|Effects of using missing.html|
does google see this as a duplicate page?
I posted a similar question a while back on one of the threads, but never got a response, so let's try again. I occasionaly remove pages or change the url of some deep internal pages. When I do this I notice that the log files show 404's for them, and that people are still trying to access them, though there are no internal links pointing in their direction. I finally found that google, and other SE's had indexed these pages and that they are showing up pretty well for the relative key phrases. A few of these pages recently started getting a lot of hits from googler's (is that the term?). Anyway, I didn't want to waste this traffic, and I know that google does not like re-directs, so I decided to place a missing.html file in my root www folder.
My question is... the missing.html shows whenever the server is unable to find the requested page, it acts as a sort of custom 404. When a user accesses my site domain.com/nosuchpage.html, it displays the missing page, which is a copy of the home page, but it displays the non existant url in the address bar. Since there are several pages indexed and showing up as search results, will google see these pages and consider that they are duplicate pages? If so, will this cause PR problems for the rest of my site?
What about the possabilities of creating a dynamic missing page, so that it would be different everytime it's accessed?
Any info on the problems or benefits of using missing.html would be helpfull.
I will recommend that you still return a 404 error for the missing document even though you also return some content that you would like the user to see. This will inform the user agents that they are not seeing the page that they requested, that that page has been removed, and that you are providing some other content. Google will take this into account.
How do I know if I am returning this 404 error. My admin told me that I could customize my 404 by loading a file named missing.html and that this page would display. I'm wodering if this is just a custom 404 or if it's something that will get me in trouble? How can I tell?
While I'm not sure how to check that your server is returning missing.html as a correct 404 (something about checking headers?), this situation sounds exactly like one of my domains. My missing.html actually is served up as a custom 404 page (which I know because I set up the .htaccess myself), but also exists as a seperate page in it's own right.

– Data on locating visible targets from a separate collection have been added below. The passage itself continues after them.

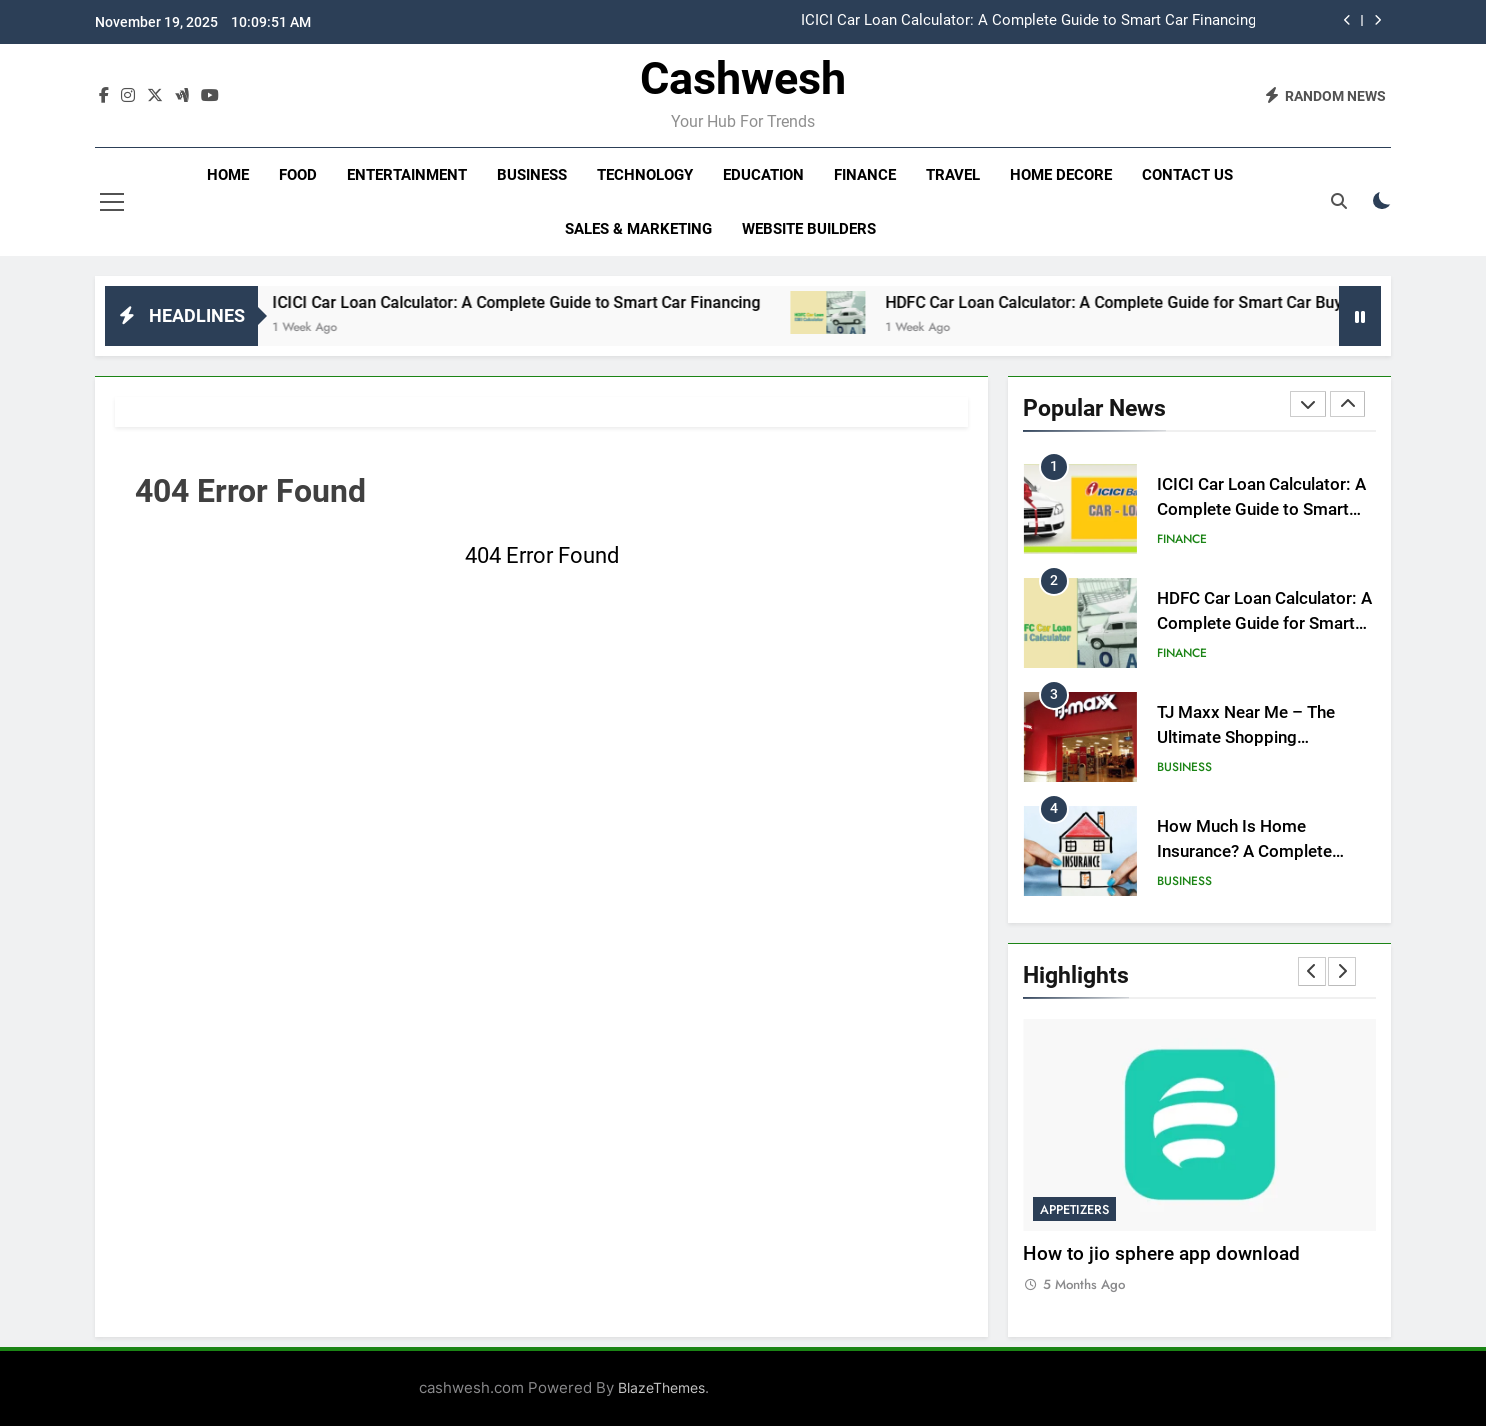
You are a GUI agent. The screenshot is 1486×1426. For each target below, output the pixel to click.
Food (298, 175)
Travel (953, 175)
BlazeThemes (661, 1387)
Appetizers (1074, 1209)
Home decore (1061, 175)
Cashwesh (743, 78)
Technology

I've found that because the page "missing.html" itself isn't linked to from any other page then google just doesn't find it. It has been sitting in my account for about five months, has never been found by googlebot and isn't listed anywhere. If you're really worried you may also be able to block that page using robots.txt. I figure that there's never any reason for search engines to find my 404 page anyway as it's not real content and this removes any duplicate content problem.
As far as I know, google /and other SE/, do not index 404 pages, so I think if you set up your missing.html as custom 404, your non-existant pages will drop from the database soon or later.
You can check your server response for missing.html using the Server Header Checker here on WebmasterWorld. If it shows a 404 response code, then you'll be just fine with Google.
Look under Control Panel (at the top left of your screen), then click on the Server Headers link in the left-side nav bar on that page. Type in the URL to a non-existent page on your site, and check the resulting response code.
Here is a direct link to the Header tool [webmasterworld.com].
If your page only moved and wasn't deleted, you shouldn't 404 it, you should 302 (Document Moved) it.
What application is your web server? (IIS, apache,?)
Thanks everyone for the info, It is saying it's a 404, which is how I thought it was set up:
HTTP/1.1 404 Not Found
Date: Fri, 18 Oct 2002 04:26:34 GMT
Server: Apache/1.3.26 (Unix) FrontPage/188.8.131.52 mod_fastcgi/2.2.12
Last-Modified: Thu, 10 Oct 2002 06:11:19 GMT
Thanks for the help, this makes me feel more comfortable, since it does contain a duplicate content as another actual page of my site.
For now, if Googlebot sees an
HTTP/1.1 404 Not Found
[or "HTTP/1.0 404 I Am Tired", it's "404" the important kw]
on the header of server response, it will stop in reading.
[At least, that is what I've understood watching my logs.
But don't trust this too much.
Maybe tomorrow Googlebot will go ahead, reading also the page content ;)]
|My question is... the missing.html shows whenever the server is unable to find the requested page, it acts as a sort of custom 404. |
I'm assuming you're running apache; you haven't said, so forgive me otherwise.
You're quite right here. If you don't have an ErrorDocument statement in your .htaccess, then the Host has probably set this up in the server config files.
If it might make you feel better, you can have a per/directory missing.html (Actually it doesn't have to be missing.html, it can be anything you want to call it)
Just set up a separate .htaccess on each directory if you want to customize it (because if they requested that directory, the content might be more relevant)
Example, you have in yourdomain.com folders named dir1 and dir2:
So in the .htaccess in /dir1
ErrorDocument 404 custommissing1.html
and in .htaccess of /dir2
ErrorDocument 404 custommissing2.html
The custommissing.html's can be absolute if you'd like.
The advantage of doing this is that the user is 'closer' to the content that he/she was looking for, especially if you have a large site. I'd always include a link back to the home page, then one to a site map (if you have it), and then the most relevant/or starting points for the pages in the directory requested.